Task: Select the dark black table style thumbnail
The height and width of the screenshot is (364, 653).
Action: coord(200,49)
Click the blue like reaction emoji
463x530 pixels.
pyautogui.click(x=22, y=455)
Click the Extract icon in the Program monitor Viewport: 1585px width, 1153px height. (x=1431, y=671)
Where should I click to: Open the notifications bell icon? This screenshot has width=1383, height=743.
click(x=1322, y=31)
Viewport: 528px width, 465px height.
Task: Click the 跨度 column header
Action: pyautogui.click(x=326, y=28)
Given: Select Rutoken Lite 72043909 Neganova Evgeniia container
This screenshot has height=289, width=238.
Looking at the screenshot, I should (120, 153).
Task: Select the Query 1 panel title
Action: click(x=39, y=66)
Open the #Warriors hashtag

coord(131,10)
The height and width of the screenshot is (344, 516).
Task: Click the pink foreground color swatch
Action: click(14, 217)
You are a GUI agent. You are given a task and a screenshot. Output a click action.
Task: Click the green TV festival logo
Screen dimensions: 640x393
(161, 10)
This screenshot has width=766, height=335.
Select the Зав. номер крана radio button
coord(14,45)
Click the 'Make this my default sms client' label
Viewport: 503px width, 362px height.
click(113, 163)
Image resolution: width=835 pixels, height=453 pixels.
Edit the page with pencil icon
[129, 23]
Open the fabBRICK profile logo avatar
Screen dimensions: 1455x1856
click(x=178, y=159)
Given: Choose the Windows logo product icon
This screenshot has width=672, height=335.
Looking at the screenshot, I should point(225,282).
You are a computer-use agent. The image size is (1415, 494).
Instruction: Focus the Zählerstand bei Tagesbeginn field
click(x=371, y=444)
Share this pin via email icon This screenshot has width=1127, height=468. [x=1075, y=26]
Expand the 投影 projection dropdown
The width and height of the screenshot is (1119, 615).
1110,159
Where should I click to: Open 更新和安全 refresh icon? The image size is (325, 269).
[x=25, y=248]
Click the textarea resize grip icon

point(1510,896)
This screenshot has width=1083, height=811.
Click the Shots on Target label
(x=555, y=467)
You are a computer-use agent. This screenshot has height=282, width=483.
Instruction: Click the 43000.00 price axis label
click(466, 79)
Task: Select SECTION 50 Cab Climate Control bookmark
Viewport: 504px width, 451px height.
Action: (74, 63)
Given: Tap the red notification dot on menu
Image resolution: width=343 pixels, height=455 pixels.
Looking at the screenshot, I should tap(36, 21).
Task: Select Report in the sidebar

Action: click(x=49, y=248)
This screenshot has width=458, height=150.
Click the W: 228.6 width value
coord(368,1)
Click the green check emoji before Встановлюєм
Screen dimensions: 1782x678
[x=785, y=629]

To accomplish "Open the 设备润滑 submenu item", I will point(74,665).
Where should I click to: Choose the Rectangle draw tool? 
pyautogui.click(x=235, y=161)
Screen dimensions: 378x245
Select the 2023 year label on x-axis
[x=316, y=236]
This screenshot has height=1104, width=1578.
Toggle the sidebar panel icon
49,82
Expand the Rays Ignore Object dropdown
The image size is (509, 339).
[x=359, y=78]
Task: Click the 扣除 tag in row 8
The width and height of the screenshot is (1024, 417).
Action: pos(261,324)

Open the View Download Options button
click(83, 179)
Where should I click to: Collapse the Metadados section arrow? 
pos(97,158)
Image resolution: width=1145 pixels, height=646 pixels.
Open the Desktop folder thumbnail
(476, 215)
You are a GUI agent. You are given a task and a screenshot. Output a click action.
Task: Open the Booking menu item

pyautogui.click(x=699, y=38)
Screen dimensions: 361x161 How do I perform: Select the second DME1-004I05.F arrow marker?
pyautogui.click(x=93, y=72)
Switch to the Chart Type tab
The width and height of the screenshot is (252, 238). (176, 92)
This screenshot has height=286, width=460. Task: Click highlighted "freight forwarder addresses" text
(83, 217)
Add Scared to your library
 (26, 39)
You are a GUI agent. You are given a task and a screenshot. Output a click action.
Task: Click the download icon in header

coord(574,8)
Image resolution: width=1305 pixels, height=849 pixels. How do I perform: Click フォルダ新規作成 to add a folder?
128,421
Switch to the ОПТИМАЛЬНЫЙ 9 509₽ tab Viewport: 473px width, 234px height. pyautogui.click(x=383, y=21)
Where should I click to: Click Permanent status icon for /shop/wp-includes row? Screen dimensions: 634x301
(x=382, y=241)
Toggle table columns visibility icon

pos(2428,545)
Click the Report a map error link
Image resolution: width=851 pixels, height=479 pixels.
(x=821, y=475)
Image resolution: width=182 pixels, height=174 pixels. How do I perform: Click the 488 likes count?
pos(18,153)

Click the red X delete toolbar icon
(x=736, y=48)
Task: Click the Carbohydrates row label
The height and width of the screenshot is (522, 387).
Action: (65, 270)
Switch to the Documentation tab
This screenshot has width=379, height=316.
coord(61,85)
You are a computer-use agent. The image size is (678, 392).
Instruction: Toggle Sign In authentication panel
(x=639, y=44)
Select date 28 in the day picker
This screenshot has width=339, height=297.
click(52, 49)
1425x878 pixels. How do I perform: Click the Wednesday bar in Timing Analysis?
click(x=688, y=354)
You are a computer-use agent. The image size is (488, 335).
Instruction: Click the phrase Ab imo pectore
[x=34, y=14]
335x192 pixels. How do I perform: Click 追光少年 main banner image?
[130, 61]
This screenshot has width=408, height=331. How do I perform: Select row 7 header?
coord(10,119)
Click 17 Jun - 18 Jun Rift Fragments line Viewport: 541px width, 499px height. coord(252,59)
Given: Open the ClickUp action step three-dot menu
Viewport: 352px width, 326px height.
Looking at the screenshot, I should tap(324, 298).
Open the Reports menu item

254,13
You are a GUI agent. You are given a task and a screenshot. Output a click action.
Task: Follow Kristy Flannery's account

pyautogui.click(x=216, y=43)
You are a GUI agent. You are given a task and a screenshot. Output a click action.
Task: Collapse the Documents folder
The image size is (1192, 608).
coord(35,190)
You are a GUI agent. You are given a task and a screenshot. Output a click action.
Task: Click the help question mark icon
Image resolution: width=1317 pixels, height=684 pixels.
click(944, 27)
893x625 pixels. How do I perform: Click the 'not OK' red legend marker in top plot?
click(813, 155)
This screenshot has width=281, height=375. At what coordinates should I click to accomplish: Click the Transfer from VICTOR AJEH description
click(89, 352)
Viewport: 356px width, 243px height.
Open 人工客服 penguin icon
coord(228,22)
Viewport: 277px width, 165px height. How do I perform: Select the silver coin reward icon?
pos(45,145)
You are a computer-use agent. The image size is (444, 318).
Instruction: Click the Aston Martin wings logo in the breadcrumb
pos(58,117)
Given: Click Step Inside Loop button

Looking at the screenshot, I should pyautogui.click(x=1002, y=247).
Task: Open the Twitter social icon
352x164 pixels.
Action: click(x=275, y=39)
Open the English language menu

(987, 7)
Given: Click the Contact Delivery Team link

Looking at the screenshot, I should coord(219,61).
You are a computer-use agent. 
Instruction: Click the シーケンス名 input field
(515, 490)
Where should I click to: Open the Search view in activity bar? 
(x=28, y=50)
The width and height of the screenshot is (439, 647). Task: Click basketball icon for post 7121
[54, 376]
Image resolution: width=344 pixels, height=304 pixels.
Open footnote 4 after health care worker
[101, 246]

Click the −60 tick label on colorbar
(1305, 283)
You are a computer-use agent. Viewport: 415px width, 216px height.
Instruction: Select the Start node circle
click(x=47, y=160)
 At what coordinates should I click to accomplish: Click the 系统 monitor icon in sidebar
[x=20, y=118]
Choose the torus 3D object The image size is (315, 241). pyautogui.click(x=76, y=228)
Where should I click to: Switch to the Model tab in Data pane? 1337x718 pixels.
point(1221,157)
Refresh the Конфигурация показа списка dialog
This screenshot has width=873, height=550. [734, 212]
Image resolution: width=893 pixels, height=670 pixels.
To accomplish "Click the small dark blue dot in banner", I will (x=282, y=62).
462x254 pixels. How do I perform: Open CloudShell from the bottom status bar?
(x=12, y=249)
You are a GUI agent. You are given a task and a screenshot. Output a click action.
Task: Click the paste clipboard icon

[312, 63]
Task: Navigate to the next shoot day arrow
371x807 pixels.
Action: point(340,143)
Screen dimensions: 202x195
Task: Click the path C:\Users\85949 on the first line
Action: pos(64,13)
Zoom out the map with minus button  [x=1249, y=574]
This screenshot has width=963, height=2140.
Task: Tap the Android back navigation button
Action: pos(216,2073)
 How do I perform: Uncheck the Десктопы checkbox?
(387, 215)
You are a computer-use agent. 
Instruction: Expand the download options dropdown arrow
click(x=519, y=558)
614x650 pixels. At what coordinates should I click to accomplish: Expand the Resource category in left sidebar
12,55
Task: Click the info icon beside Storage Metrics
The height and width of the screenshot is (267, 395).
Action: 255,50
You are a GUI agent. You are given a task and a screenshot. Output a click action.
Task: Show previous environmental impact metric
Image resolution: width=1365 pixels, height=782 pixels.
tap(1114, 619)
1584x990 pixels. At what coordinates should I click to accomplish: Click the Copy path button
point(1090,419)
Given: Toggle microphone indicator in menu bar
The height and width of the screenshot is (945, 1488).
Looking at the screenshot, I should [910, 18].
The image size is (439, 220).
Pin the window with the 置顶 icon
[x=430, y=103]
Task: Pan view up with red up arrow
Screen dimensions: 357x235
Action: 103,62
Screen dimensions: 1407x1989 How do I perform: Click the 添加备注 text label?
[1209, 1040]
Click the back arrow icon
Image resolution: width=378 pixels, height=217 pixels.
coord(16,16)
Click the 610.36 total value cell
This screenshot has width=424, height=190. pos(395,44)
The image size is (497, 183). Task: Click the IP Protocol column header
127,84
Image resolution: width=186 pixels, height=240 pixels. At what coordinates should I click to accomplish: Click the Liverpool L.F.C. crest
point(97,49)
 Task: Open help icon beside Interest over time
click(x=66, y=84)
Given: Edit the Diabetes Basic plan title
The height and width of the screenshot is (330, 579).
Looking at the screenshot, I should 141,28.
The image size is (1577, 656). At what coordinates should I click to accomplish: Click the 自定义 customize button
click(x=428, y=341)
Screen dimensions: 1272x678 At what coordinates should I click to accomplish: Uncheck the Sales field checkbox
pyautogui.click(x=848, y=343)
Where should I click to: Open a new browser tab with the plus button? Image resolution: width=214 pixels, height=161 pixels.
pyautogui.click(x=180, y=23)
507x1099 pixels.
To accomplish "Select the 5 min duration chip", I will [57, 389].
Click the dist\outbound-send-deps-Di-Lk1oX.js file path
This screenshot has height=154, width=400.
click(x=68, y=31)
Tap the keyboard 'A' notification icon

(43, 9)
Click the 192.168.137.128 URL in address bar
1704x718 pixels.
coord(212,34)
________________________
Recast the material above as a JSON list of strings, one per line with blank lines omitted, starting at the line that contains "Click the −60 tick label on colorbar" and ending at the line that contains "(x=12, y=249)".

• **TASK SOLUTION**
[
  "Click the −60 tick label on colorbar",
  "(1305, 283)",
  "You are a computer-use agent. Viewport: 415px width, 216px height.",
  "Instruction: Select the Start node circle",
  "click(x=47, y=160)",
  " At what coordinates should I click to accomplish: Click the 系统 monitor icon in sidebar",
  "[x=20, y=118]",
  "Choose the torus 3D object The image size is (315, 241). pyautogui.click(x=76, y=228)",
  "Where should I click to: Switch to the Model tab in Data pane? 1337x718 pixels.",
  "point(1221,157)",
  "Refresh the Конфигурация показа списка dialog",
  "This screenshot has width=873, height=550. [734, 212]",
  "Image resolution: width=893 pixels, height=670 pixels.",
  "To accomplish \"Click the small dark blue dot in banner\", I will (x=282, y=62).",
  "462x254 pixels. How do I perform: Open CloudShell from the bottom status bar?",
  "(x=12, y=249)"
]